Clara Hughes est déjà considérée comme une athlète exceptionnelle, mais tout porte à croire qu'elle le deviendra encore plus à Salt Lake City.

Pourtant, bien peu de Québécois et de Canadiens connaissent cette grande rousse qui a décroché deux médailles de bronze en cyclisme sur route lors des Jeux olympiques d'Atlanta.

Faut dire que Clara ne recherche pas l'attention médiatique. Elle se contente de savourer sa montée vers l'atteinte de son plein potentiel sportif, mais sa force tranquille impose le respect dans tous les groupes où elle passe.

Boucle québécoise bouclée
Clara est née à Winnipeg, mais sa mère Maureen et sa grand-mère maternelle Dorothy Lester sont toutes deux nées et ont été élevées au Québec. La boucle a été bouclée l'année dernière quand Clara et son mari américain Peter Guzman ont choisi de s'établir au Québec, plus précisément à Glen Sutton, dans les Cantons de l'Est.
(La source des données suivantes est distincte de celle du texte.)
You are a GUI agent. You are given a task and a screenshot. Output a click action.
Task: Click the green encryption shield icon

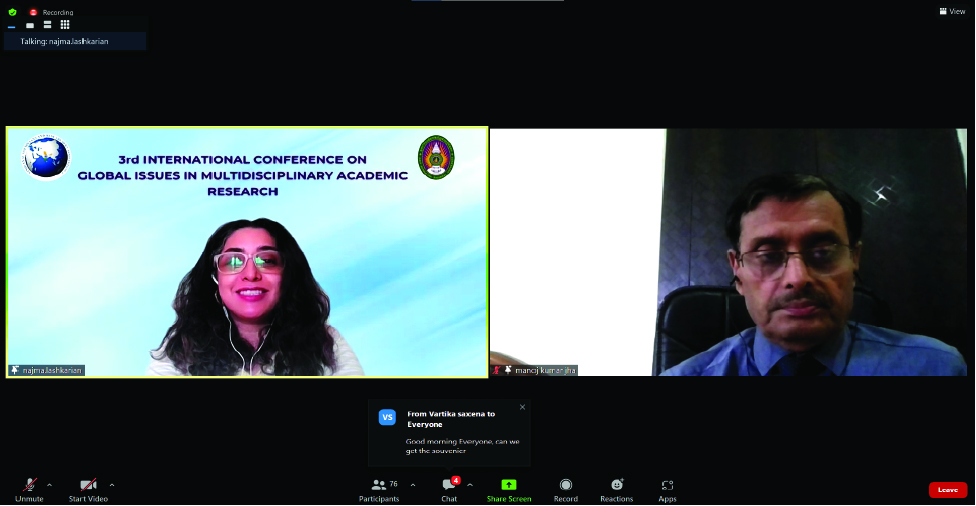(12, 12)
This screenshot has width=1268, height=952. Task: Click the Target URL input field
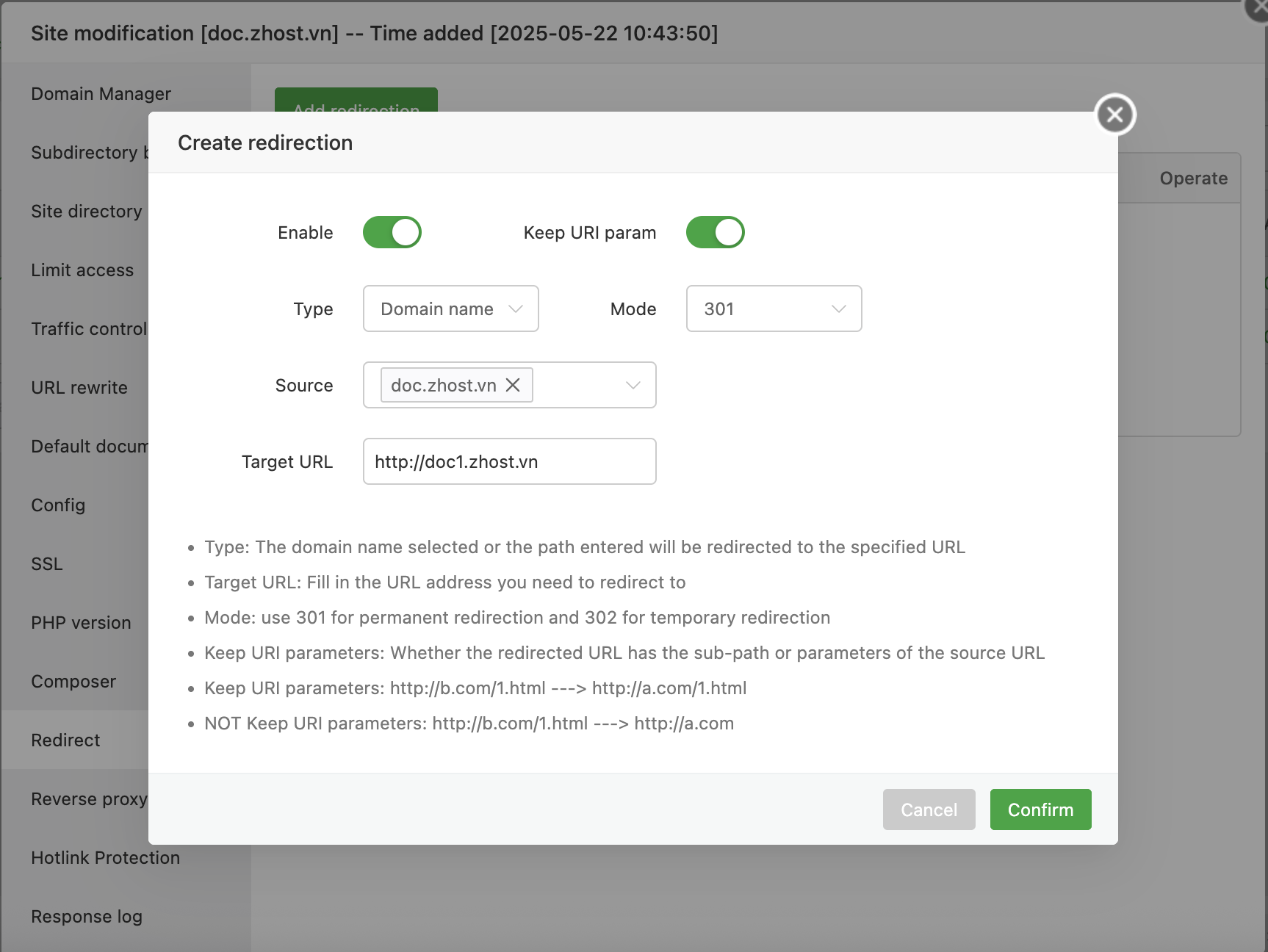tap(509, 462)
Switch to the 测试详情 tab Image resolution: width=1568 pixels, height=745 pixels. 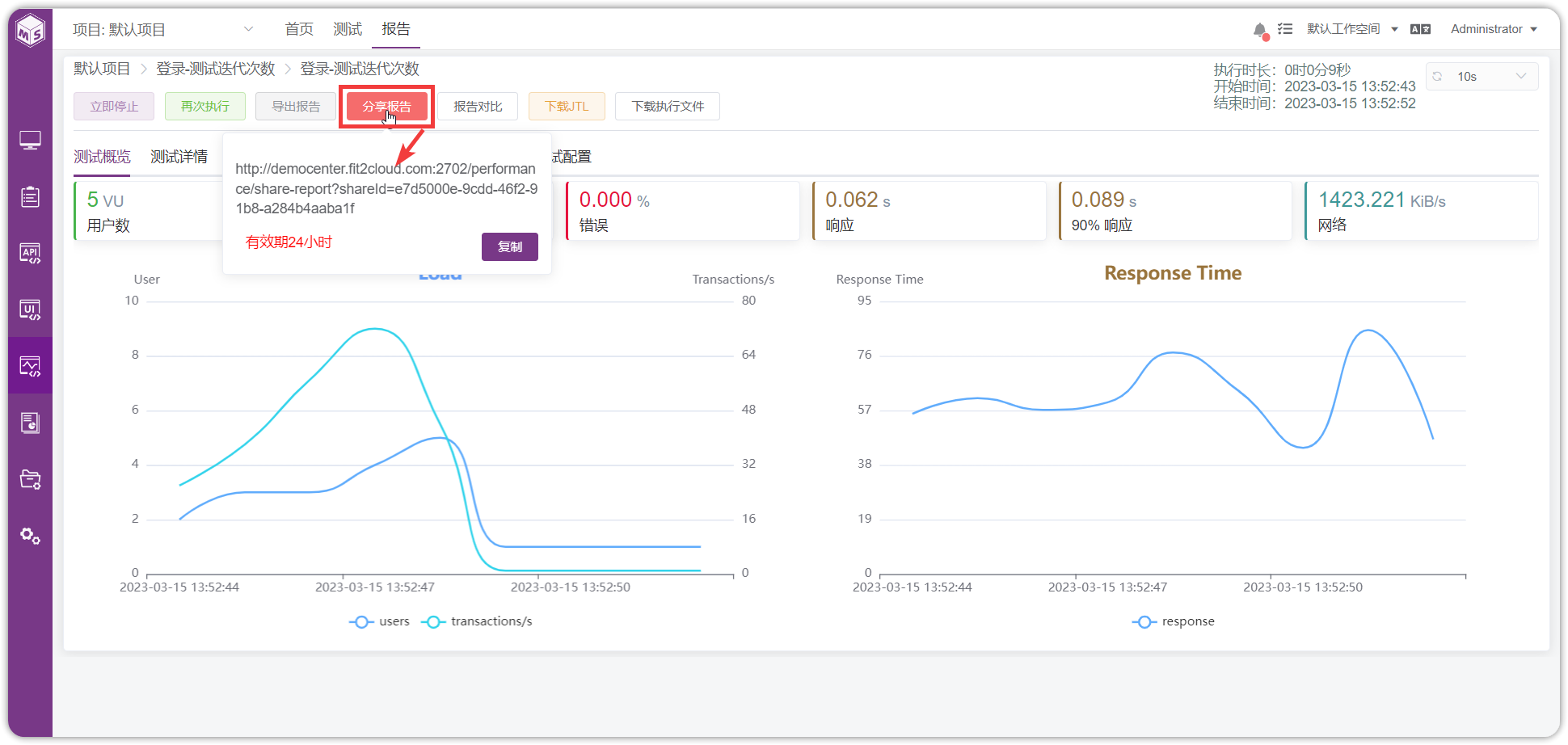coord(179,157)
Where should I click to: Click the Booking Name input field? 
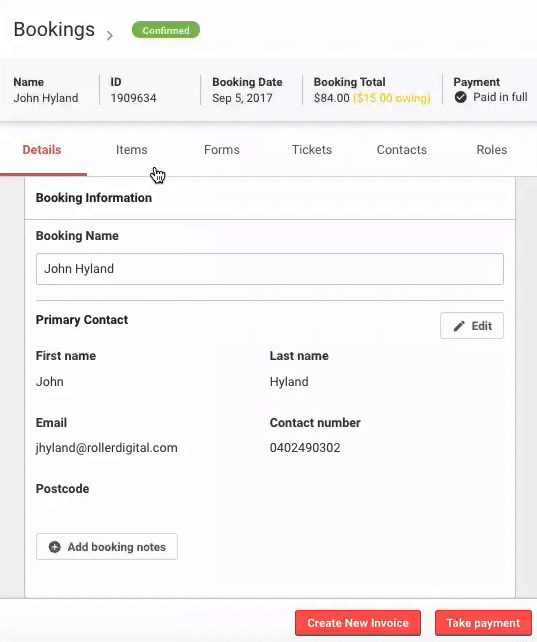(x=270, y=269)
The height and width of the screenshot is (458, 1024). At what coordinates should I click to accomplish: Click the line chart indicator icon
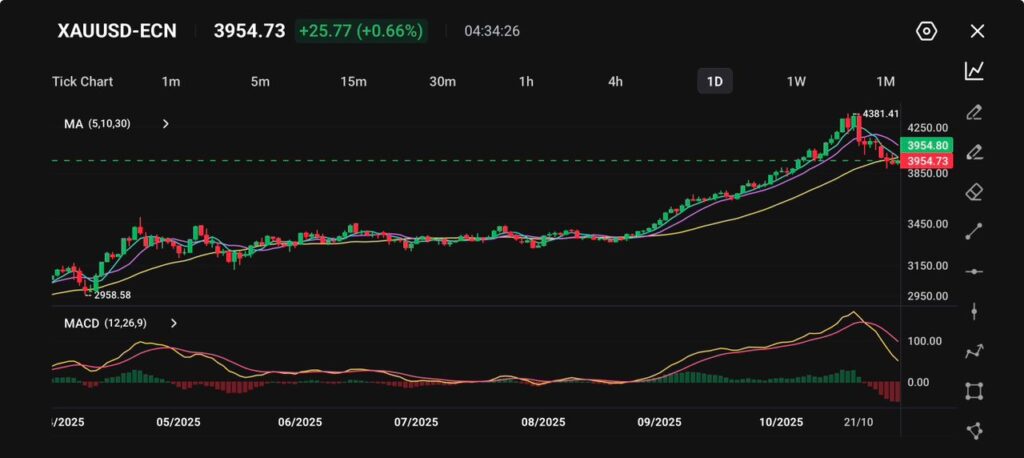[974, 70]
«Je suis tombée amoureuse de la vallée de la Missisquoi quand j'ai couru le Grand Prix international du Québec avec Lyne (Bessette)», a-t-elle expliqué, hier, lors d'une entrevue téléphonique depuis Calgary.

Hughes se trouve actuellement dans la métropole albertaine pour participer ce week-end à une Coupe du monde de patinage de vitesse longue piste.
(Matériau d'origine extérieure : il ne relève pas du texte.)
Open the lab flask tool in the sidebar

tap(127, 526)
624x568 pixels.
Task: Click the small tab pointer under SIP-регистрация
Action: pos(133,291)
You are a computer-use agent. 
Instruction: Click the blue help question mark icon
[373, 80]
Cette étonnante et très polyvalente athlète a en effet délaissé le cyclisme sur route pour revenir à ses premières amours.
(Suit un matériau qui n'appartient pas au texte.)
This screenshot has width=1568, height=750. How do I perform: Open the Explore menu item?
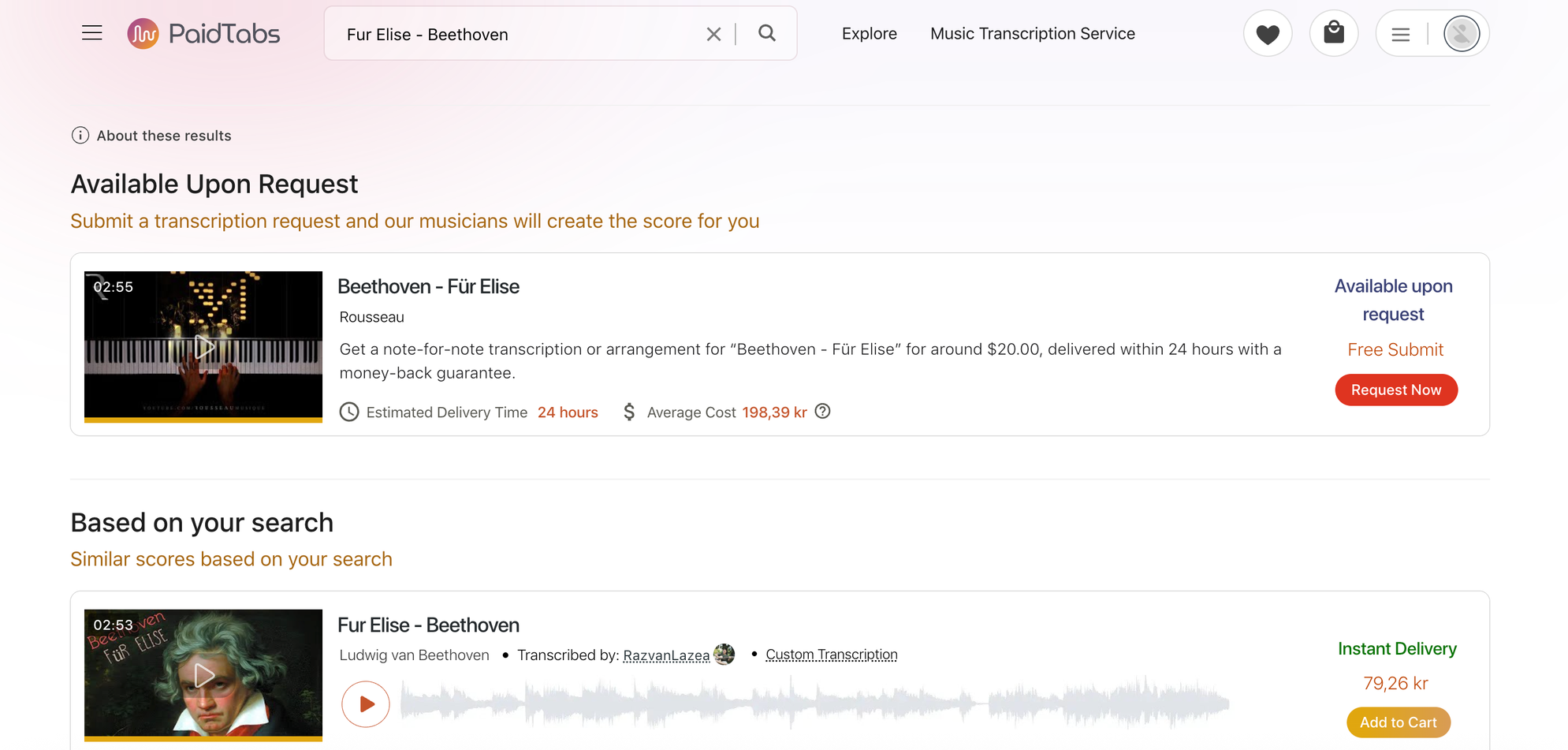coord(870,34)
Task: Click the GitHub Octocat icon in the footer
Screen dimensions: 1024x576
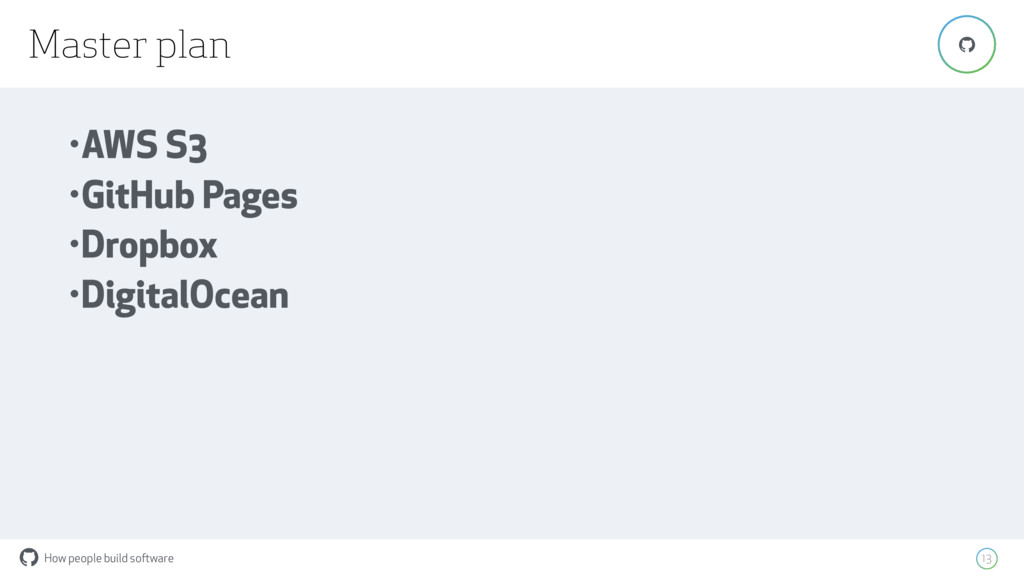Action: coord(29,557)
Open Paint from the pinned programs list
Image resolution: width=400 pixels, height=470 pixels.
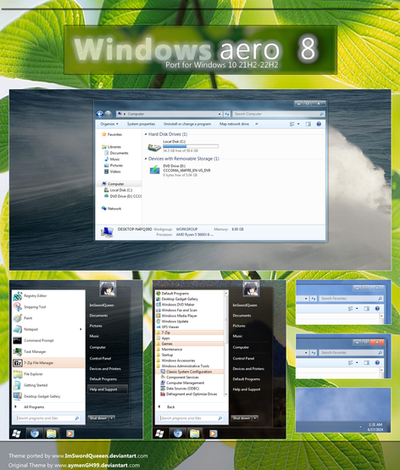(x=28, y=318)
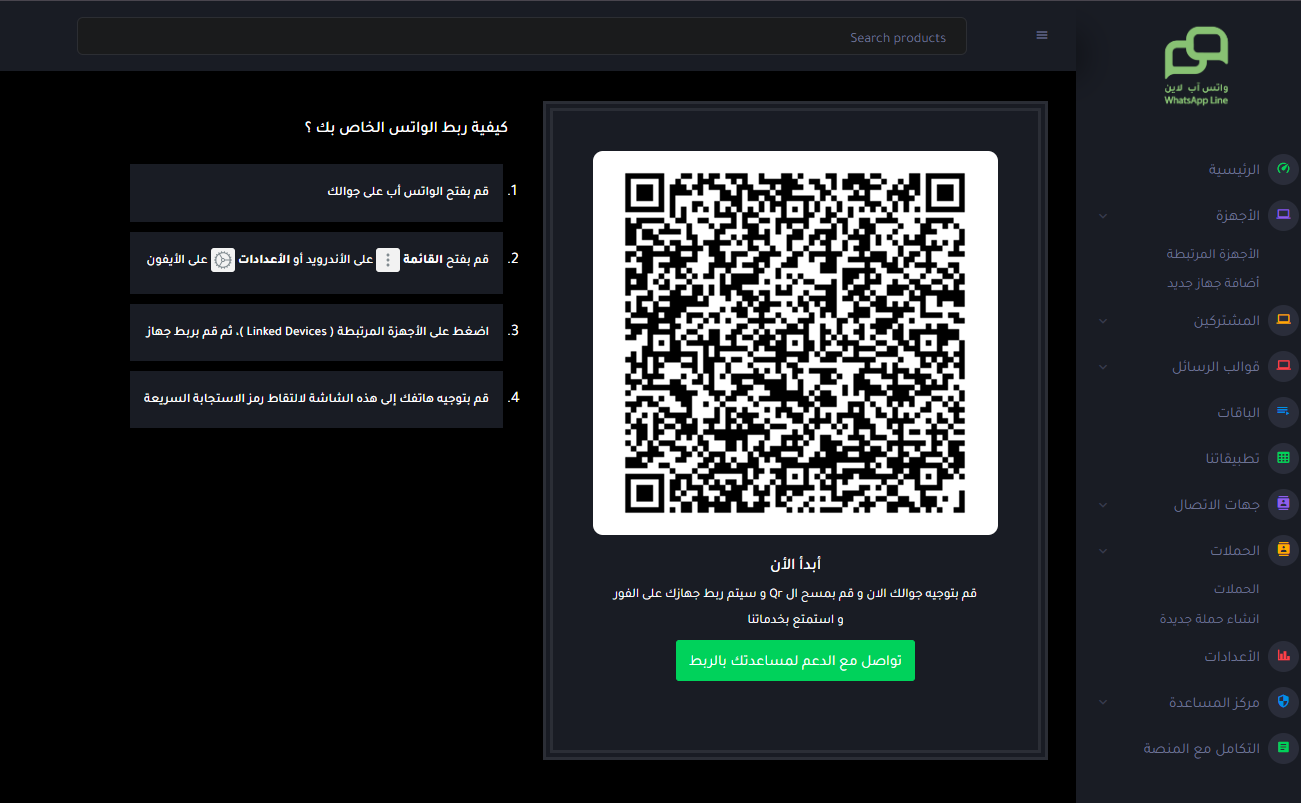1301x803 pixels.
Task: Collapse the الحملات submenu chevron
Action: (1103, 551)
«J'ai eu la piqûre pour les sports et les Olympiques en voyant patiner Gaétan Boucher lors des Jeux de Calgary», raconte celle qui avait 15 ans à l'époque.

L'inspiration a été si forte et la motive encore tellement qu'à moins de catastrophe majeure, cette athlète, maintenant âgée de 29 ans, deviendra à Salt Lake City la troisième femme et la huitième athlète (tous sexes confondus) du Canada à avoir participé à une édition des Jeux d'été et d'hiver.

Un groupe très sélect
Hughes pourrait occuper une place encore plus spéciale au sein de ce groupe déjà très sélect en devenant la seule et unique athlète du Canada à revendiquer un podium dans chaque volet des Jeux olympiques.

«Clara a grandement amélioré sa technique cette année et peut légitimement aspirer à une médaille en février prochain », affirme Robert Bolduc, directeur haute performance à l'Association canadienne de patinage de vitesse.

Hughes en a fait la preuve lors d'une Coupe du monde tenue à La Haye, aux Pays-Bas, où elle a été la meilleure Canadienne au 5000m avec un chrono la plaçant au 5e rang, à huit secondes de la gagnante allemande Anni Friesinger, détentrice du record mondial du 1500 mètres.

Après Salt Lake City, Clara Hughes n'a pas l'intention de s'asseoir ensuite sur ses lauriers. Dès l'été prochain, elle se met au cyclisme sur piste au vélodrome de Bromont. Grâce aux judicieux conseils de l'entraîneur national Éric Van Den Eynde, elle entend grimper rapidement les échelons de la hiérarchie mondiale de cette discipline afin de se qualifier en vue des Jeux d'Athènes en 2006.

«Pour moi, le rêve olympique est fait de valeurs incomparables, explique-t-elle. J'ai été inspirée par un athlète en 1988 et ma vie en a été changée. Mon souhait le plus cher est de servir à mon tour d'inspiration à des jeunes.»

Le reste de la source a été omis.